Task to complete. Please restate word for word the line holding "800x600 pixels. How" and every following line through the end of the entries.
BEGIN Supplied information
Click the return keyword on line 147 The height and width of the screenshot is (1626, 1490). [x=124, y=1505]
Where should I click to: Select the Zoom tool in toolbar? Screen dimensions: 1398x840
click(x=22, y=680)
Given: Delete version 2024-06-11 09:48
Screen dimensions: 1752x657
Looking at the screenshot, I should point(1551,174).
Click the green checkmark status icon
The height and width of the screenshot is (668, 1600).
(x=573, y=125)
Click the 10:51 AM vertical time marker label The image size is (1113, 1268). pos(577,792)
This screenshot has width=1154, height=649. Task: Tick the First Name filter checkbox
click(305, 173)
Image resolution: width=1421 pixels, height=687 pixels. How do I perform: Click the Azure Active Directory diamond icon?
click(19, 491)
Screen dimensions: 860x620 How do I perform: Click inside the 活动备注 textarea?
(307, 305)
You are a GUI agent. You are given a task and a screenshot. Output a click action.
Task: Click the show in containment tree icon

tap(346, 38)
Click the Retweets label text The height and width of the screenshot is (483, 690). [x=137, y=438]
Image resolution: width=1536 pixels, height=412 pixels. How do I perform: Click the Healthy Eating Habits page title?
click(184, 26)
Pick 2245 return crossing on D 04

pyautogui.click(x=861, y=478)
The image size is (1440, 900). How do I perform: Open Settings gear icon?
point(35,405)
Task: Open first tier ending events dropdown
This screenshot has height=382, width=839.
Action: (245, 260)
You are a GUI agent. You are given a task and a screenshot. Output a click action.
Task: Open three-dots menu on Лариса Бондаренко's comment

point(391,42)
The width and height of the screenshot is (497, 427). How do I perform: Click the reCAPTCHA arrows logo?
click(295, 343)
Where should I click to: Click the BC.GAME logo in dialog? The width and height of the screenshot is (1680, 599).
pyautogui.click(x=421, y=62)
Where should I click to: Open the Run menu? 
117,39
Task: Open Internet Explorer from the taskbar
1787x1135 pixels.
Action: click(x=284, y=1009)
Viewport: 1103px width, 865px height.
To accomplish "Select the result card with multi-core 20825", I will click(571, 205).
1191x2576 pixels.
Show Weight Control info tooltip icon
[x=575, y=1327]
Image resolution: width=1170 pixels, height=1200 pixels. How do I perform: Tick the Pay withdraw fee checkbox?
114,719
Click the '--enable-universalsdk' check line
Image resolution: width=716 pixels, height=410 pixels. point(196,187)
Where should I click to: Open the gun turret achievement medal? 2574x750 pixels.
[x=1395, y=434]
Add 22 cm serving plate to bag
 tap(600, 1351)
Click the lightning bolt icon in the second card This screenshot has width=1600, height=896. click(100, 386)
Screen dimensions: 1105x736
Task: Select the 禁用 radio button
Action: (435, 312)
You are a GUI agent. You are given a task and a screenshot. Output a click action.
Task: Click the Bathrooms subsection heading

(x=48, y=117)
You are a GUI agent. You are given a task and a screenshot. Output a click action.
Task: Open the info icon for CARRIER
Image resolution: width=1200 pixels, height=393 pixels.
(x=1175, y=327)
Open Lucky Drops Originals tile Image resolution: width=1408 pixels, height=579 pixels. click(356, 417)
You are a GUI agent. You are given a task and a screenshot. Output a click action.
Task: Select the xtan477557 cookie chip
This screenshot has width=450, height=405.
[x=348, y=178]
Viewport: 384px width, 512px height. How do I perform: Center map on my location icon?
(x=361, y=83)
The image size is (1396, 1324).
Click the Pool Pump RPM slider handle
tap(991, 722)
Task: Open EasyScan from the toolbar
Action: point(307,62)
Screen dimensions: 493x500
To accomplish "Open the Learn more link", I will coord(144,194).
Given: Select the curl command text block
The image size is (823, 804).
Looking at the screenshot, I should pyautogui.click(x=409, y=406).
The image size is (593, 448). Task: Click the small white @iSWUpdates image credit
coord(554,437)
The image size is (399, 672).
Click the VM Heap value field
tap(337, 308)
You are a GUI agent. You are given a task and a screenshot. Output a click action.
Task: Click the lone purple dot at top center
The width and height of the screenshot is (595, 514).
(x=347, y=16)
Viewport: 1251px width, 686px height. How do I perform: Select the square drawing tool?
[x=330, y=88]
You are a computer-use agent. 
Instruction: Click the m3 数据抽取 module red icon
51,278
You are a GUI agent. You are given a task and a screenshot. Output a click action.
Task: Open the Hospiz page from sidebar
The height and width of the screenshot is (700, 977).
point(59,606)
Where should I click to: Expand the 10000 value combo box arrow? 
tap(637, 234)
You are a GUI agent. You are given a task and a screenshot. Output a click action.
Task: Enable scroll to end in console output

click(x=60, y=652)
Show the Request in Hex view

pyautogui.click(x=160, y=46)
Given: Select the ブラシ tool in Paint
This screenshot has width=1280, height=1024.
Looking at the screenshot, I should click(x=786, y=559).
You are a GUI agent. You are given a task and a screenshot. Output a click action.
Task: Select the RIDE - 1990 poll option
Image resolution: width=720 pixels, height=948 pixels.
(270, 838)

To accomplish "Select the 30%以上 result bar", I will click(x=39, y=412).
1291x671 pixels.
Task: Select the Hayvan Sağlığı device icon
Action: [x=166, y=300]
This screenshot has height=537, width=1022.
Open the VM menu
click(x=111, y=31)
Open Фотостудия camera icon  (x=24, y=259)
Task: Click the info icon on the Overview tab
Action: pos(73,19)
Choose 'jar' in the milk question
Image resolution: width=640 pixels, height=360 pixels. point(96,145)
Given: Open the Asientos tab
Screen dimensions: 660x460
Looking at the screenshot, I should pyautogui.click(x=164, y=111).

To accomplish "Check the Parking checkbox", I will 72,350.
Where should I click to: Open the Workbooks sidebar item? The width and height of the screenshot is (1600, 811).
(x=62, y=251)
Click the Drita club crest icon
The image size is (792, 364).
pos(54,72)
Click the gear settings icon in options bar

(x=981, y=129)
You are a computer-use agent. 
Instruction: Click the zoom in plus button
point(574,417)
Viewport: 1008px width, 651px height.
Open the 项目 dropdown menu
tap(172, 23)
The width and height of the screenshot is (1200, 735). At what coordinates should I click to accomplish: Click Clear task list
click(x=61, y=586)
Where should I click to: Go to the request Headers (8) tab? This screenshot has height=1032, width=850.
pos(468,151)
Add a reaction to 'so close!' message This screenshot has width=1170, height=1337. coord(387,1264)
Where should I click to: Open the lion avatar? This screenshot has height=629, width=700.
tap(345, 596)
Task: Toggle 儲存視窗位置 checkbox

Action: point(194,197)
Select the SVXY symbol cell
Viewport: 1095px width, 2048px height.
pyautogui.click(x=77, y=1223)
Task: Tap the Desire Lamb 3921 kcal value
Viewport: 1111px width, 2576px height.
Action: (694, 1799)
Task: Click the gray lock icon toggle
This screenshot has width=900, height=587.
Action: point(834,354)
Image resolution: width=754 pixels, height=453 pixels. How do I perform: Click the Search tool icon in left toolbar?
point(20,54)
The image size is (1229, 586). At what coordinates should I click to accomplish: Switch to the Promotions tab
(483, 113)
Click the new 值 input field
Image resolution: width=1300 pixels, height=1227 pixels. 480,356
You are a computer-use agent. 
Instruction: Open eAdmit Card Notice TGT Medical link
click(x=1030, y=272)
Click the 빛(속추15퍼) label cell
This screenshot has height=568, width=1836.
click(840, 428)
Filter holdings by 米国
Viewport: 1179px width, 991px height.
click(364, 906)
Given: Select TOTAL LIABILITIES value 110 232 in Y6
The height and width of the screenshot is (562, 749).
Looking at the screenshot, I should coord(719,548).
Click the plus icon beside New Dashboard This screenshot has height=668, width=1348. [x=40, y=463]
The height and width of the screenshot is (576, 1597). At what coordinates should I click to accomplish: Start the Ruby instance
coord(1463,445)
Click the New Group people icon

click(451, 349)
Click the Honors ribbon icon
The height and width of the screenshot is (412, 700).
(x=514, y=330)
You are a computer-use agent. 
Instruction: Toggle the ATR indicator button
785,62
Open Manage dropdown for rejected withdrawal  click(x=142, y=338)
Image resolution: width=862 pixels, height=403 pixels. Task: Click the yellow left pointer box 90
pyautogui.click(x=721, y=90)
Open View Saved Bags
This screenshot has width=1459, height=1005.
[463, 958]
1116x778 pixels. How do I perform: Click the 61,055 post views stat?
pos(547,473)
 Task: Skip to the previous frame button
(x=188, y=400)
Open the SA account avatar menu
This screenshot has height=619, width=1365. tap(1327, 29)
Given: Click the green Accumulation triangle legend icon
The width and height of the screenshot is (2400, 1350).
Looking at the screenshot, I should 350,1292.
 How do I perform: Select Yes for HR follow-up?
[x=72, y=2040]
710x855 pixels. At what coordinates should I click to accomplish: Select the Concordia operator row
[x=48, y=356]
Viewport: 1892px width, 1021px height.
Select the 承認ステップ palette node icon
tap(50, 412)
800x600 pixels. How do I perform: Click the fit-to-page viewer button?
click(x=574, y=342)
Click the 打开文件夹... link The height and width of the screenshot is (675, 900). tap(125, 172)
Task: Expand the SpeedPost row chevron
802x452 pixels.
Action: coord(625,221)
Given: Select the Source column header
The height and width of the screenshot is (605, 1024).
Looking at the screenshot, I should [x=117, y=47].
END Supplied information
Output for this exercise.
800x600 pixels. How do I perform: Click the fit-to-page viewer button?
click(x=574, y=342)
Click the 打开文件夹... link The height and width of the screenshot is (675, 900). tap(125, 172)
Task: Expand the SpeedPost row chevron
802x452 pixels.
Action: coord(625,221)
Given: Select the Source column header
The height and width of the screenshot is (605, 1024).
Looking at the screenshot, I should [x=117, y=47].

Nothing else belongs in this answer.